Professor Mary Ann Glendon set out to write a straightforward history of the Universal Declaration of Human Rights. But Eleanor Roosevelt would not let her do it.
“It’s similar to what I’ve heard novelists describe,” Glendon said. “The characters took over the story, and Mrs. Roosevelt took over the characters–just the way she did in life.”
The result, A World Made New: Eleanor Roosevelt and the Universal Declaration of Human Rights (Random House, 2001), chronicles Roosevelt’s proudest achievement. After the horror of World War II, she and the other 17 members of the newly formed UN Human Rights Commission were determined to come up with a list of rights so fundamental that no country would openly disavow them.
While the delegates argued, reflected, cajoled, and edited, they saw their window of opportunity narrowing as U.S.-Soviet relations worsened by the minute. By the time the declaration was ratified in 1948, the Cold War had set in and no further progress could be made. Glendon makes it clear that one of Roosevelt’s achievements as chairwoman was her practical decision, criticized at the time, to focus on the statement of rights, rather than a binding treaty that was unlikely to be ratified by the U.S. Senate.
Glendon, who grew up in a family where the Roosevelt name was venerated, captures the pragmatic idealism of the former first lady, who brought to the commission the prestige of the Roosevelt name but also her reputation as an outspoken defender of humanitarian causes. Even today, however, the politics behind the treaty are often attacked.
When Glendon discussed her book on a radio program this spring, one caller asked why they were wasting their time with a document that had the mark of the hammer and sickle all over it. And just as often as the declaration is pegged as a socialist document, it is criticized as being too Western to be applicable to the rest of the world. These issues were present for Roosevelt and the other members of the commission, and Glendon grapples with both.
Her research has uncovered that, contrary to what some have claimed, the provisions for economic and social rights often associated with the Soviet Union were in fact supported by representatives from every country on the commission. Eleanor Roosevelt, in particular, saw them as an elaboration of her husband’s New Deal and Harry Truman’s Fair Deal. As for arguments that the declaration is Western, Glendon says she believes the document to be “impressively but imperfectly multicultural”–impressive in that people from many nations were consulted; imperfect in that people whose countries were still under colonial rule were not represented at the UN in 1948.

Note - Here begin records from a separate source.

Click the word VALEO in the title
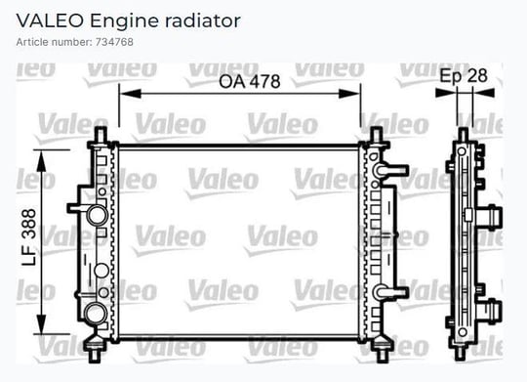(x=50, y=21)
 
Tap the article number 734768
(x=114, y=42)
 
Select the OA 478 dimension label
(x=250, y=82)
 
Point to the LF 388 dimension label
(x=29, y=237)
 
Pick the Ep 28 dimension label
(x=464, y=76)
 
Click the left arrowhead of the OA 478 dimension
(x=131, y=94)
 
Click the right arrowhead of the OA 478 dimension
(x=349, y=94)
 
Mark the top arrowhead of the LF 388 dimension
(x=41, y=161)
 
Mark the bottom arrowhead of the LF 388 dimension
(x=41, y=323)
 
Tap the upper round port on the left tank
(x=98, y=215)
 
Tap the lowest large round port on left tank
(x=95, y=314)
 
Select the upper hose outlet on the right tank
(x=391, y=170)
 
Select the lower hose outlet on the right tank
(x=391, y=292)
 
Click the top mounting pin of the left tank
(x=101, y=135)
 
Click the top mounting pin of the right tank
(x=376, y=135)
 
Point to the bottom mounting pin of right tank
(x=382, y=354)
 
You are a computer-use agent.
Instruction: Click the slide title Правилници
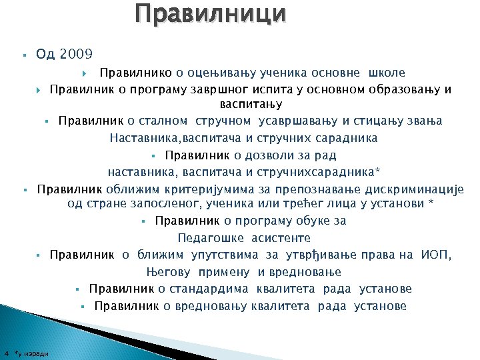(x=211, y=13)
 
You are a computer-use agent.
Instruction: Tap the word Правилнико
(x=139, y=72)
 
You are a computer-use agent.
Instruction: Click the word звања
(x=423, y=121)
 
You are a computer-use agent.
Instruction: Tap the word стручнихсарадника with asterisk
(x=330, y=172)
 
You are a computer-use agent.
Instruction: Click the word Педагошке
(x=211, y=237)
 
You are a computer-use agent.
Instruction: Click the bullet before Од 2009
(x=23, y=54)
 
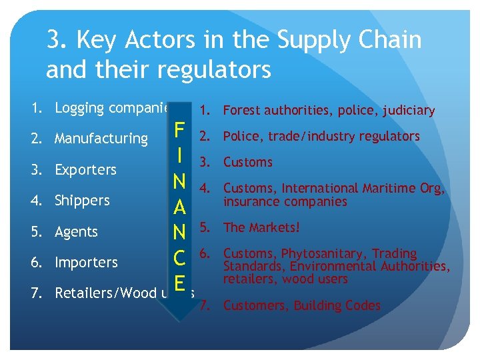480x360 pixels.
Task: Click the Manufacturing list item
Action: click(101, 139)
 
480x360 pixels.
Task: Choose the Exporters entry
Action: click(85, 170)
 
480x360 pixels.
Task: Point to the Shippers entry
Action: click(82, 201)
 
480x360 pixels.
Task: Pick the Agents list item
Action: click(76, 232)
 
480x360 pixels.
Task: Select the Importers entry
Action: click(86, 263)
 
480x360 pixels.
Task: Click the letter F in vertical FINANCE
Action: click(179, 129)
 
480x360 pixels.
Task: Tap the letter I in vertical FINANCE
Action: click(179, 155)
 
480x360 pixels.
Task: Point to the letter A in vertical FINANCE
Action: click(179, 207)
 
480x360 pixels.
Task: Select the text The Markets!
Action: click(261, 227)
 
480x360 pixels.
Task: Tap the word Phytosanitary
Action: click(324, 253)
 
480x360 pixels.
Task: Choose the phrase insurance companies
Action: click(285, 201)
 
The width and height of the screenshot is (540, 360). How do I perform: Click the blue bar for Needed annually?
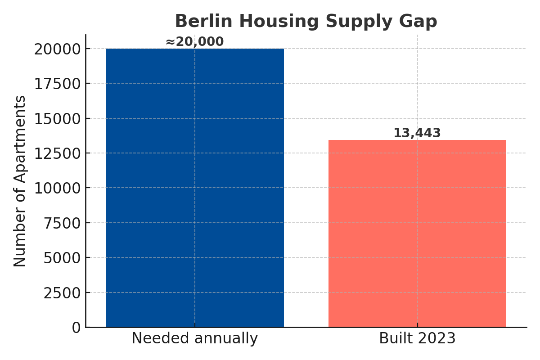point(194,188)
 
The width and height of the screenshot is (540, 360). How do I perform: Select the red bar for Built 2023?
point(417,234)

Today the UN Human Rights Commission itself is more multicultural. The United States, however, is missing for the first time.
In May the United States was voted off the Human Rights Commission, losing a seat President Bush reportedly considered offering to Glendon.
Glendon feels that the act goes beyond retaliation for what might be viewed as American arrogance or unilateralism. The United States was in the running against Western European countries, and Glendon says the ouster may reflect a feeling that “Europe ought to assert itself as a sort of second force.”
The real losers, she predicts, are the United Nations and victims of human rights violations. “What we have now,” she said, “is a commission that has failed to elect the United States and has accepted notorious human rights violators such as China, Sudan, and Sierra Leone. This cannot be good for people who are suffering from human rights violations around the world.”
Over the years the declaration itself has become a victim of politics, says Glendon, as “nations and interest groups continue to use selected provisions as weapons or shields.” This goes on today, she writes. Even human rights supporters treat the declaration “like a menu from which one can select what one likes and leave out the rest.” All articles, she says–those involving economic and social provisions as well as political and civil rights–were thought to be indispensable.
Yet Glendon believes that despite the misuse, the declaration is a forward-looking document whose potential has yet to be tapped.
“The Universal Declaration has become the most important point of reference for cross-cultural discussion of human freedom and dignity. It provides the framework and the terminology,” Glendon said.
Some people may think such conversations are futile. Yet without them, Glendon says, we are giving up not only on the idealism of Eleanor Roosevelt, but on the conviction–as expressed in the Federalist Papers–that human affairs need not always be governed by accident and force but can be affected by reflection and choice.